Crises Não Epilépticas: Diferenciando da Epilepsia em Pediatria

ENARE/ENAMED — Prova 2021

Enunciado

Um paciente de 14 anos é levado ao hospital por quadro ao qual os pais chamaram de convulsão. Segundo a anamnese, o paciente apresentou movimentos generalizados, versão ocular e perda de consciência, com duração de 1 minuto, seguida por sonolência. Enquanto examina o paciente, o pediatra faz a anamnese mais detalhada. Das seguintes características, qual deve fazer o pediatra pensar em um diagnóstico alternativo?

Alternativas

  1. A) Perda do controle esfinctérico.
  2. B) Movimentos tônicos.
  3. C) Cianose central.
  4. D) Confusão mental após cessar o episódio.
  5. E) Localização de estímulo doloroso durante o episódio.

Pérola Clínica

Localizar estímulo doloroso durante episódio "convulsivo" → sugere crise não epiléptica psicogênica, não epiléptica.

Resumo-Chave

A capacidade de localizar um estímulo doloroso durante um episódio de movimentos involuntários e aparente perda de consciência é um forte indicativo de que o evento não é uma crise epiléptica verdadeira, mas sim uma crise não epiléptica psicogênica (pseudoconvulsão), pois a consciência é preservada ou alterada de forma diferente.

Contexto Educacional

A diferenciação entre crises epilépticas e crises não epilépticas psicogênicas (CNEP), ou pseudoconvulsões, é um desafio diagnóstico comum na neurologia pediátrica e de adultos. As CNEP são eventos paroxísticos que simulam crises epilépticas, mas não são causadas por descargas elétricas cerebrais anormais. A prevalência é significativa, e o diagnóstico incorreto pode levar a tratamentos desnecessários e efeitos adversos.

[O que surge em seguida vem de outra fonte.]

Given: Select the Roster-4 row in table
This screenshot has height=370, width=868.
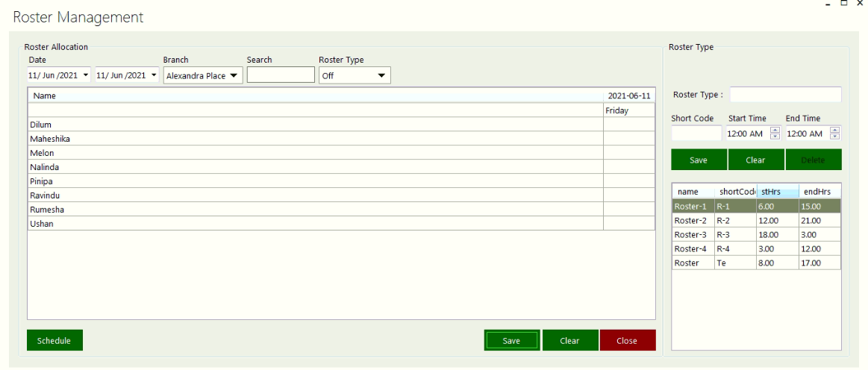Looking at the screenshot, I should click(x=691, y=249).
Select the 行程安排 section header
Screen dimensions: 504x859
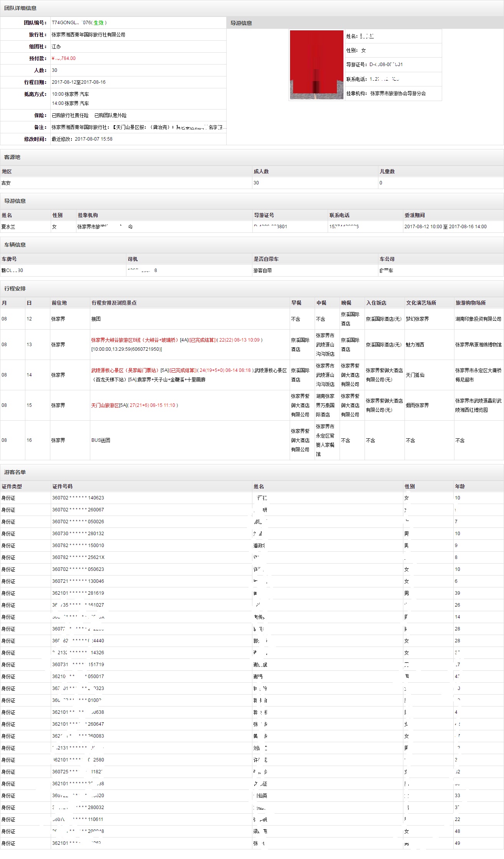pyautogui.click(x=15, y=289)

A fisiopatologia das CNEP é complexa, envolvendo mecanismos psicológicos e psiquiátricos, frequentemente associados a traumas, estresse ou transtornos de ansiedade/depressão. O diagnóstico se baseia em uma anamnese detalhada da semiologia do evento, buscando características atípicas para epilepsia. Sinais como a capacidade de localizar estímulos dolorosos, movimentos assíncronos, flutuação na intensidade dos movimentos, resistência à abertura ocular e ausência de um verdadeiro período pós-ictal são sugestivos de CNEP. O tratamento das CNEP é multidisciplinar, envolvendo neurologistas, psiquiatras e psicólogos, com foco em terapia cognitivo-comportamental e manejo de comorbidades psiquiátricas. É crucial evitar o tratamento antiepiléptico desnecessário. A educação do paciente e da família sobre a natureza do quadro é fundamental para o sucesso terapêutico e para evitar estigmas.

Perguntas Frequentes

Quais são as características típicas de uma crise epiléptica tônico-clônica generalizada?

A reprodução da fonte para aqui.